**RECORDS FOR PROCESSING**:
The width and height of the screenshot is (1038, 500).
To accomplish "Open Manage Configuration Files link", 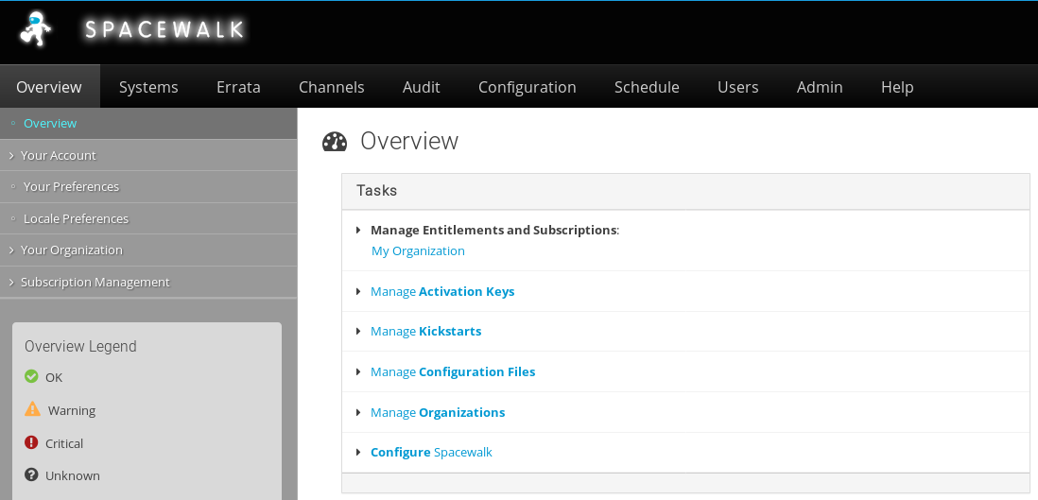I will coord(453,372).
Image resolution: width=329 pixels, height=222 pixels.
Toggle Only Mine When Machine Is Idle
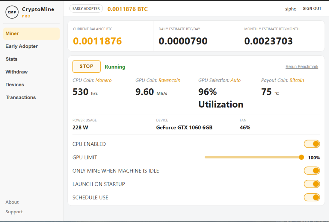312,171
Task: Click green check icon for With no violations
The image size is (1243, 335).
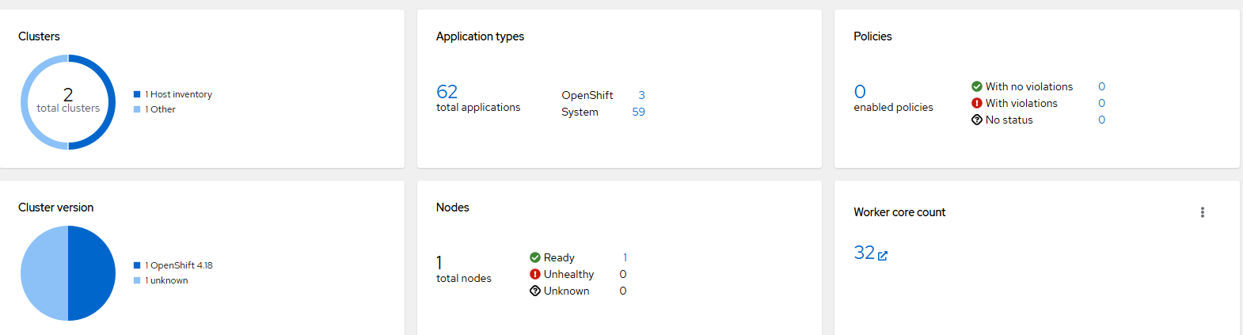Action: point(977,86)
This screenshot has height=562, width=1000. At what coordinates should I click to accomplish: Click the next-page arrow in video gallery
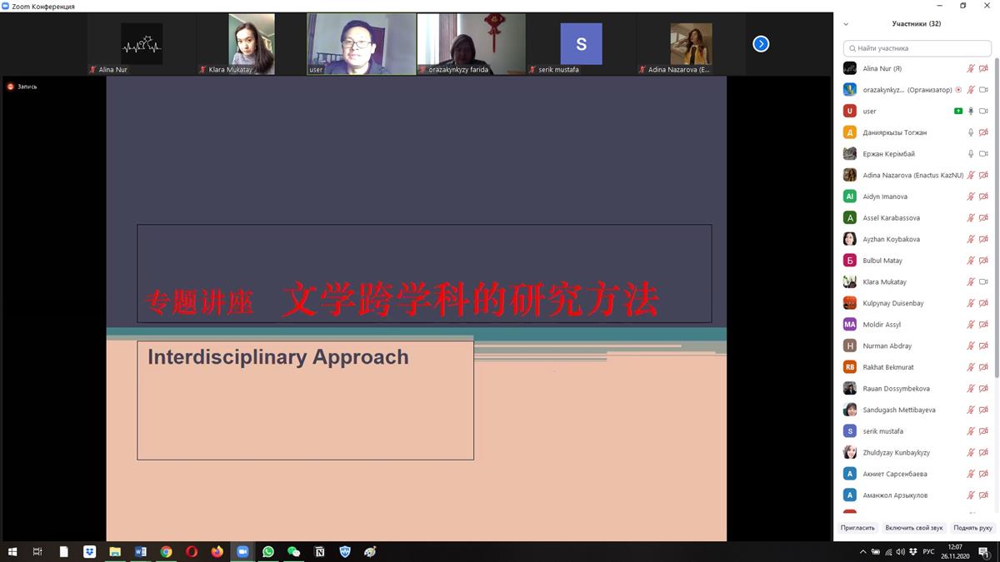pyautogui.click(x=761, y=44)
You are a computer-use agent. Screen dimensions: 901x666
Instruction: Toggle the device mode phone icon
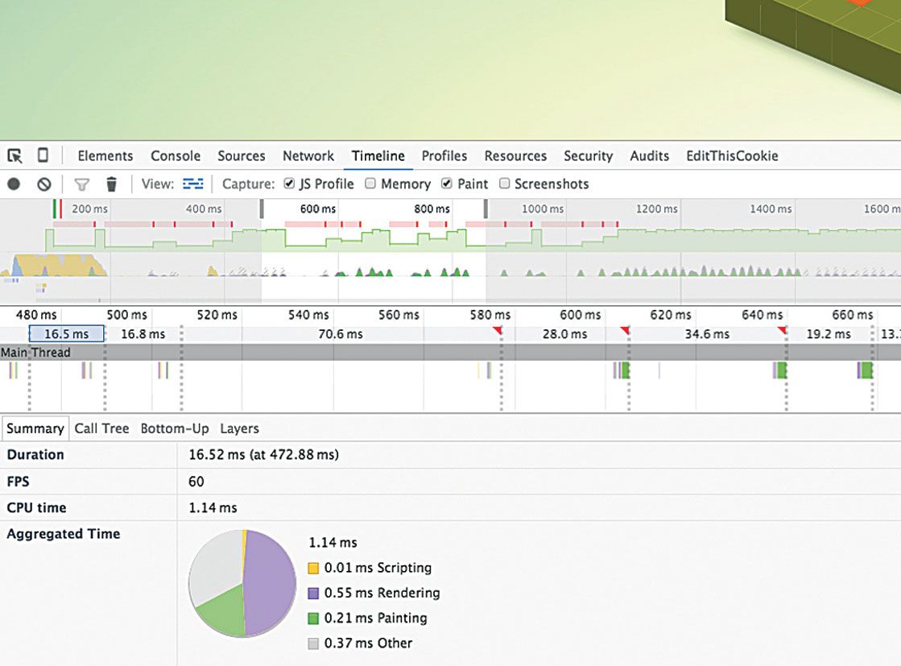pos(43,155)

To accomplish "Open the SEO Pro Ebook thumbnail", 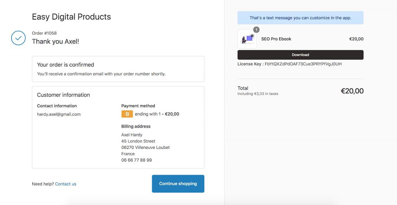I will (x=247, y=39).
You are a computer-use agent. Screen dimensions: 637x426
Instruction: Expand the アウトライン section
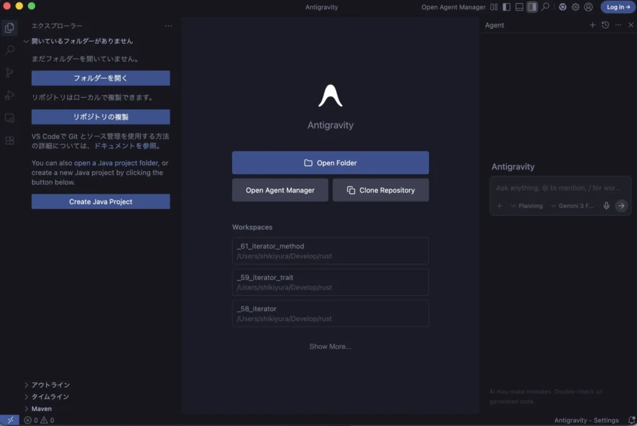(50, 385)
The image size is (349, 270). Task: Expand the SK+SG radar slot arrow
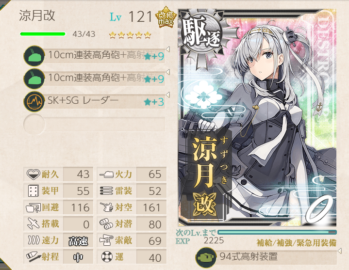click(168, 95)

**EXERCISE**:
The answer consists of the lines from the one holding "The image size is (349, 270)." to the end of the records, inclusive, restated exactly and without pictures.

**EXERCISE RESPONSE**:
The image size is (349, 270). Task: Expand the SK+SG radar slot arrow
click(168, 95)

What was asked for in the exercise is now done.